Justin brought home a big butternut squash that one of his coworkers had given him from his garden. I decided that I wanted to do something creative with it, and started searching on Allrecipes.com. I searched for the ingredients "butternut squash (duh) and brown sugar" hoping to find a tasty looking baked good. I came across a recipe for Butternut Squash Braid. It looked a bit challenging, but I decided to make it last night.

First I had to cook the squash. I cut it in half lengthwise, and then scooped out the seeds and pulp. I smeared a little butter on the flesh, placed cut side up in a pan with about 1/2 an inch of water. I baked at 350 for about an hour, until the flesh was pretty tender. Then I mashed up the squash.

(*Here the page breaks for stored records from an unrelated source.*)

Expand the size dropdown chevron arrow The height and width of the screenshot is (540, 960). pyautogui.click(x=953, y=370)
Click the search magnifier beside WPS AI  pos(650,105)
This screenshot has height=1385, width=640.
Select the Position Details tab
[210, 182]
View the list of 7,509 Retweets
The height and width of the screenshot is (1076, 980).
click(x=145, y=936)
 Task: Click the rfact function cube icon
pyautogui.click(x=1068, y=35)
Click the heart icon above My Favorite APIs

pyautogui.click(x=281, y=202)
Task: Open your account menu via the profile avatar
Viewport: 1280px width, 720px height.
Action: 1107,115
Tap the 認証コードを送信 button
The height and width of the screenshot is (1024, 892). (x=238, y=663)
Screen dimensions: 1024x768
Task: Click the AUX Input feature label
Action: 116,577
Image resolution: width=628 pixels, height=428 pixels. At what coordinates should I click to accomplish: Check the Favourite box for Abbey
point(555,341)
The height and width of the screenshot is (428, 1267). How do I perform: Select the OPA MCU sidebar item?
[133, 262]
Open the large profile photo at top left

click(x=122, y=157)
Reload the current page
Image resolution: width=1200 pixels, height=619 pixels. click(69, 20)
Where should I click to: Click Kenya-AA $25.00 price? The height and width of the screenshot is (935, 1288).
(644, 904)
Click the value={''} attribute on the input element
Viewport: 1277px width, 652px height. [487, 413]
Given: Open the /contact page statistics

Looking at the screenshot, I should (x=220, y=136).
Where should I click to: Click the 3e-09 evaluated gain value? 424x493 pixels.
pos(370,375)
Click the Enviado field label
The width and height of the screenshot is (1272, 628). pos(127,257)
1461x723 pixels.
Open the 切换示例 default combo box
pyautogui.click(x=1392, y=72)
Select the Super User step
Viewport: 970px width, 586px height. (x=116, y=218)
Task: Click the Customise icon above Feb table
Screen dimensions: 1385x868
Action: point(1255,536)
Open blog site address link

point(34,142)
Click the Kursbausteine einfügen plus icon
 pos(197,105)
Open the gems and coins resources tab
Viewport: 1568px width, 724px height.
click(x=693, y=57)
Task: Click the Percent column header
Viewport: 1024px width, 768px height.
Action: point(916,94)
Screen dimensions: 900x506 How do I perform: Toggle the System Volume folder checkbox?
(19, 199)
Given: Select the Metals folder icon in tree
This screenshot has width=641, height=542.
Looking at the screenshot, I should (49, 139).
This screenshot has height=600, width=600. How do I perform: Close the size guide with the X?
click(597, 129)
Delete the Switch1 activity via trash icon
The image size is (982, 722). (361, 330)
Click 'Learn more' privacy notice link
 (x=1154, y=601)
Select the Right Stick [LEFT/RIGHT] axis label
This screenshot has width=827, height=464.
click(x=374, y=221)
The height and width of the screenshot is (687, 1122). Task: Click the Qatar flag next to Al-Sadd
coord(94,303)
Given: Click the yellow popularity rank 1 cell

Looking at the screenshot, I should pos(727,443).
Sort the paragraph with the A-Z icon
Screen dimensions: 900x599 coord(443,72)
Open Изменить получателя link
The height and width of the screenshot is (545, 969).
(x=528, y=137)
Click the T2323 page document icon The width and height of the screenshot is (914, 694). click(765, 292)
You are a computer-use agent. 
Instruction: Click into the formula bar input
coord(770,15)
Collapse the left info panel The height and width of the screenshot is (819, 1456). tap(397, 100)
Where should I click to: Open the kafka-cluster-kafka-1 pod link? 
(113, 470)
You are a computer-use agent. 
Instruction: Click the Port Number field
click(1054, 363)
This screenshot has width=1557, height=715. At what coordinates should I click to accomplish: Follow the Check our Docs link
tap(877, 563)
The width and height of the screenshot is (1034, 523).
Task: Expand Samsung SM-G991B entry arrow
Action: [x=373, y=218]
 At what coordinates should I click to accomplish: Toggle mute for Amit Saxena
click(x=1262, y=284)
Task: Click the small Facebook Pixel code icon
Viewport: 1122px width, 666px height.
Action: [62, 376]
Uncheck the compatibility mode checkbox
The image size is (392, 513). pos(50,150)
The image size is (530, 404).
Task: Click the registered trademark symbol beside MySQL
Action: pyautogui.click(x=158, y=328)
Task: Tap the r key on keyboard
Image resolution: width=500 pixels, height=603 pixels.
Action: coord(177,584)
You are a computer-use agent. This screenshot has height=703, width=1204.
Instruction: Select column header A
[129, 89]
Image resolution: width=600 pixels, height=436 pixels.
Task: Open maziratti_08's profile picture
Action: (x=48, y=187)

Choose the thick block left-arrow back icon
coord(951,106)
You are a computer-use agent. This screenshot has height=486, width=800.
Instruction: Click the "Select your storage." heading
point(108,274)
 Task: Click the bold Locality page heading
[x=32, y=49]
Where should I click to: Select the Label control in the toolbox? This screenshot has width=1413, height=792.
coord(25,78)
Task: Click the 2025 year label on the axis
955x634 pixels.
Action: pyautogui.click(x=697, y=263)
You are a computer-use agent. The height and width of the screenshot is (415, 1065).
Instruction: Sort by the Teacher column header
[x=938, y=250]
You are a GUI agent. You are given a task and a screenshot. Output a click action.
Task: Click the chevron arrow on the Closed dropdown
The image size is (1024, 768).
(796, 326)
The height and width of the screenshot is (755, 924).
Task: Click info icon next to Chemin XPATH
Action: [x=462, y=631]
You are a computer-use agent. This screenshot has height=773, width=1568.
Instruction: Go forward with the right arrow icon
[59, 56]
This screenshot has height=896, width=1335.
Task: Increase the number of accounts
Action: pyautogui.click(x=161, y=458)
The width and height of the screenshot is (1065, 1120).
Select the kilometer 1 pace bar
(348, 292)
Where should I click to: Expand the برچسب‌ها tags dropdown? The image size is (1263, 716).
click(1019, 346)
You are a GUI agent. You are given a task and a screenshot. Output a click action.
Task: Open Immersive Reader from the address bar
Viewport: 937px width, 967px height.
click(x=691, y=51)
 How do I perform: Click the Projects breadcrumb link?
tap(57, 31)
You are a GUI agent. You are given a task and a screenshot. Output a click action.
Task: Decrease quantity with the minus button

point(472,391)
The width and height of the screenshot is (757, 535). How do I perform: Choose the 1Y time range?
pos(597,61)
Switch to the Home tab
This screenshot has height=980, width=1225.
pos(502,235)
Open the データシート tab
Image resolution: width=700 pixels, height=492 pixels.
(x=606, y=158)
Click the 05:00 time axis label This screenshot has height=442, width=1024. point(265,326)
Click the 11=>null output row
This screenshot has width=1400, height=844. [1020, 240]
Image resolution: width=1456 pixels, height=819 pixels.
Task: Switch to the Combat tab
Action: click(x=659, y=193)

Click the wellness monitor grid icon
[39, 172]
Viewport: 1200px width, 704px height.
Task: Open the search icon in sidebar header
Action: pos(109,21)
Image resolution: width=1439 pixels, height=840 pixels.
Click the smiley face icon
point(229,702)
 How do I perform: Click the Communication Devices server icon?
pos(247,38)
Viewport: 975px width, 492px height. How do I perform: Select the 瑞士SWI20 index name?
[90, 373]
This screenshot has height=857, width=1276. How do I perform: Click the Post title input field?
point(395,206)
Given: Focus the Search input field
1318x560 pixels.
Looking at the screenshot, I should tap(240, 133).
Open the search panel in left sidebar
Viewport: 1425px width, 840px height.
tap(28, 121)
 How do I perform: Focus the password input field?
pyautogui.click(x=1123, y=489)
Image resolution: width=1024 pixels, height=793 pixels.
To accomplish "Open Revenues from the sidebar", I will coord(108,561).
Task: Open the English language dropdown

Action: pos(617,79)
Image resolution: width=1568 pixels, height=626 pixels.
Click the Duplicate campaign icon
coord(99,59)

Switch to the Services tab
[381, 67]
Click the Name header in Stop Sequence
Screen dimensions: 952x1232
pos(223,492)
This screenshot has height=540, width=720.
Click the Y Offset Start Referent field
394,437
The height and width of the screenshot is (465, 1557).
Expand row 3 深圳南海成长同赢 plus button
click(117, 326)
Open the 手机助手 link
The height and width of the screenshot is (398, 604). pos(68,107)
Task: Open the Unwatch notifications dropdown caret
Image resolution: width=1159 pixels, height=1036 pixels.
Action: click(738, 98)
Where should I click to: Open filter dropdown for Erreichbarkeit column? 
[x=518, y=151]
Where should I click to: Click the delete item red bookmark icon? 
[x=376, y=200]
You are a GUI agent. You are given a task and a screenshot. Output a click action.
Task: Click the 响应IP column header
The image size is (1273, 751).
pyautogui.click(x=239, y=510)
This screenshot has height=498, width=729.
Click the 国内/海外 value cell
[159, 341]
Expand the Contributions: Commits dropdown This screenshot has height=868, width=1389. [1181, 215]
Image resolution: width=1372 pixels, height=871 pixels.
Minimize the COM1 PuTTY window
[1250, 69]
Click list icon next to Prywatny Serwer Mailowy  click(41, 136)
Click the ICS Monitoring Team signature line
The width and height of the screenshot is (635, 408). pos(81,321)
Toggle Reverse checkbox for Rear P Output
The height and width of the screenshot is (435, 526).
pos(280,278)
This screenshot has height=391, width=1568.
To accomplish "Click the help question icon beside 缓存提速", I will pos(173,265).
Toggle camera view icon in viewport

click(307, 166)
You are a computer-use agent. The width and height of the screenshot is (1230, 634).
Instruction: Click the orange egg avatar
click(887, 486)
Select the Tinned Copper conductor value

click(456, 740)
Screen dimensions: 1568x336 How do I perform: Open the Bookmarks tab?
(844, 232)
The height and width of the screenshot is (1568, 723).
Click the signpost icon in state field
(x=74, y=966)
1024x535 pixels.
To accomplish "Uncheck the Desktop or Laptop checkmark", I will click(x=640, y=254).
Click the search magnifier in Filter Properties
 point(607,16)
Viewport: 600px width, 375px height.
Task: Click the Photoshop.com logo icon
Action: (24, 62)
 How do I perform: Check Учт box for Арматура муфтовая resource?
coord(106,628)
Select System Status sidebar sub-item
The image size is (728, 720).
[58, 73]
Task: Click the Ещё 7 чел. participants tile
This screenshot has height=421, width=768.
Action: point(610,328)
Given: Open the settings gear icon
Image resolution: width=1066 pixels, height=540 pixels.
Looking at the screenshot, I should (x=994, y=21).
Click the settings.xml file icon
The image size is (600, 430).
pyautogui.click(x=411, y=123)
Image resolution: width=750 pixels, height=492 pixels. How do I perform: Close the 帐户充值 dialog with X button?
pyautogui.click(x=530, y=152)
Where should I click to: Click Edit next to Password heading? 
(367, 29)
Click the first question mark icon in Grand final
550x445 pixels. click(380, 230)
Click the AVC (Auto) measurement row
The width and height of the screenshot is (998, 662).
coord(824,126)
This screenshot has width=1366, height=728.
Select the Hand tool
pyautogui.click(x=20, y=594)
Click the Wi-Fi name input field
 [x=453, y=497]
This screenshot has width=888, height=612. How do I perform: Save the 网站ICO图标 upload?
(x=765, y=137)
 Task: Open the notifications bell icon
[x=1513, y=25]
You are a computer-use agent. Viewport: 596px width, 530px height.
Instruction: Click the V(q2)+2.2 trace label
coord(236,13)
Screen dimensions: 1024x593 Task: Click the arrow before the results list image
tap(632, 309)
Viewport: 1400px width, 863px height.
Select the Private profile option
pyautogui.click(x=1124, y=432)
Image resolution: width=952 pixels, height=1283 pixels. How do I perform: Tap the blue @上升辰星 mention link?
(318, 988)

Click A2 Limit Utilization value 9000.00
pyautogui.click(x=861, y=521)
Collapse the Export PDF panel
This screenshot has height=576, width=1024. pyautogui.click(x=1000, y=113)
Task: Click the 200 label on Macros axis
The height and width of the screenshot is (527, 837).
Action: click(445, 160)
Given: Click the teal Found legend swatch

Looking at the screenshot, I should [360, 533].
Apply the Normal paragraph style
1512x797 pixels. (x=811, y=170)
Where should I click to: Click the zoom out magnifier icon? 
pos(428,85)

I followed the directions precisely, and ended up with a very soft and moist and yummy bread. I decided to make it again today, but this time take pictures. I also made a couple very slight adjustments.

Without further ado, here is the Butternut Squash Braid recipe and instructions:

BUTTERNUT SQUASH BRAID

Ingredients
2 1/4 tsp active dry yeast (or 1 packet)
2 tbsp warm water
1/3 cup warm milk
1 cup cooked, mashed butternut squash
1/4 cup softened butter
1/4 cup brown sugar
1/4 tsp salt
1 1/2 tsp cinnamon (optional)
1 egg
3 cups all-purpose flour
Don't these ingredients look pretty? (Not pictured: yeast, water, milk, cinnamon and salt.)
Directions

In a small bowl, mix together the yeast and warm water. (I don't have a food thermometer, so I just turned the hot water on and let it run until it was a nice shower temperature.) The yeast mixture might be a little pasty.

Warm the milk in the microwave or in a small saucepan on the stove. (I used the stove, and frequently checked the temperature of the milk with my finger until it was quite warm. Don't worry, my hands were clean.)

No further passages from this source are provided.